-------- MATERIAL

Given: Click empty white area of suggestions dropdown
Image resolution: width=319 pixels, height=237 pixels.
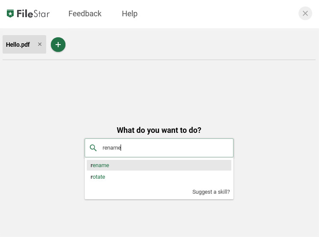Looking at the screenshot, I should click(139, 191).
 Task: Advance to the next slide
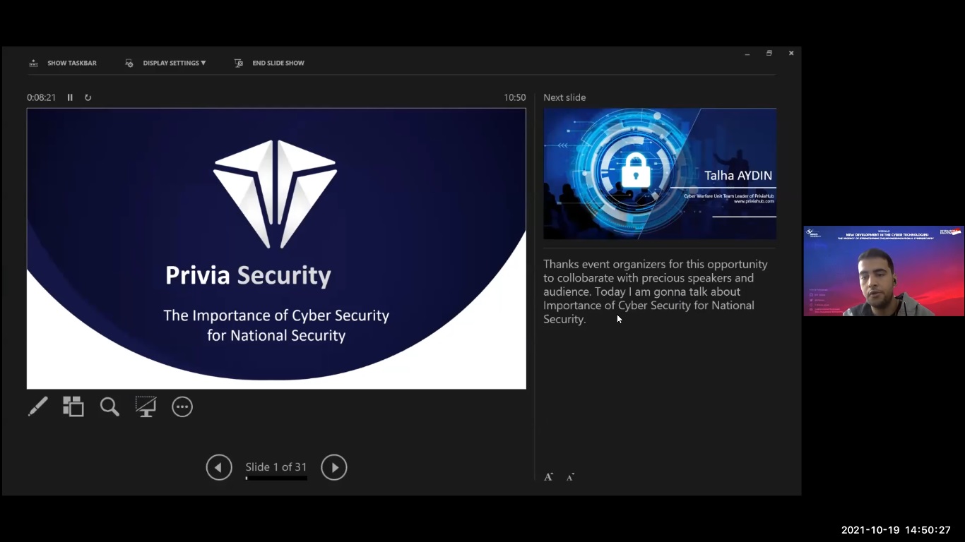tap(334, 467)
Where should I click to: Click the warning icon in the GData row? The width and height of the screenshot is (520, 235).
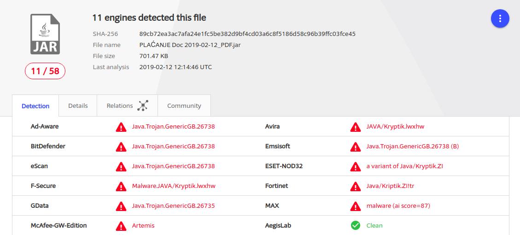tap(121, 206)
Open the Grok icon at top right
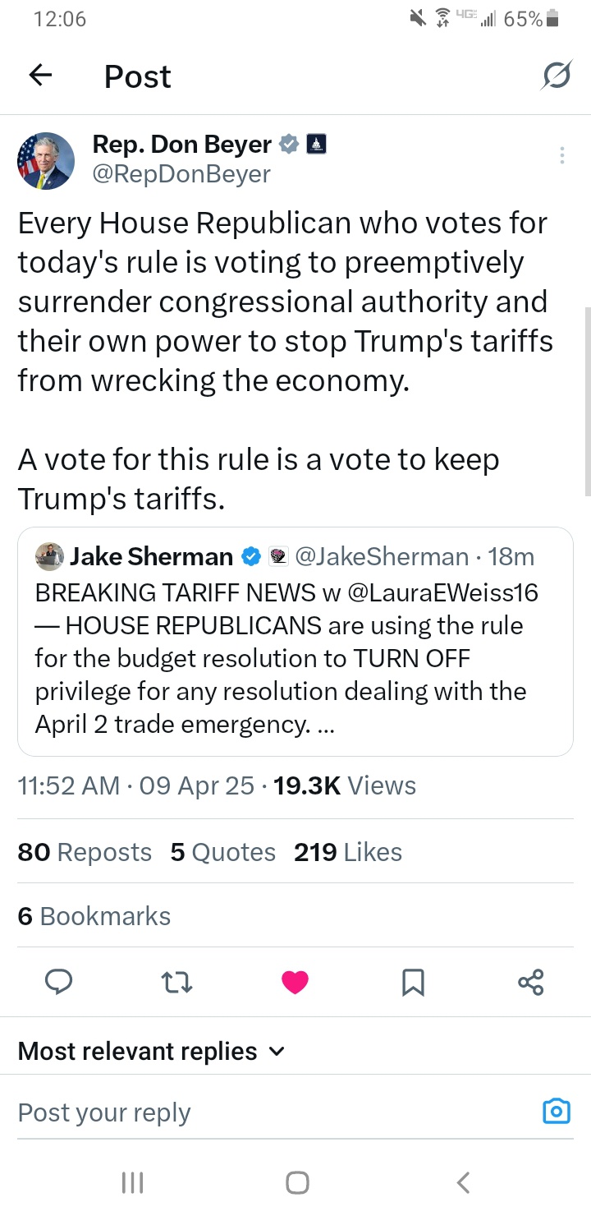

----------------

WRITTEN TASK —
Reproduce all of the material above with each "icon" changed to "symbol" and everything else left as it is. Omit the pictures.

OUTPUT FOR THIS TASK —
Given: Click empty white area of suggestions dropdown
Image resolution: width=319 pixels, height=237 pixels.
Looking at the screenshot, I should click(139, 191).
 Task: Advance to the next slide
tap(334, 467)
Where should I click to: Click the warning symbol in the GData row? The width and height of the screenshot is (520, 235).
tap(121, 206)
Open the Grok symbol at top right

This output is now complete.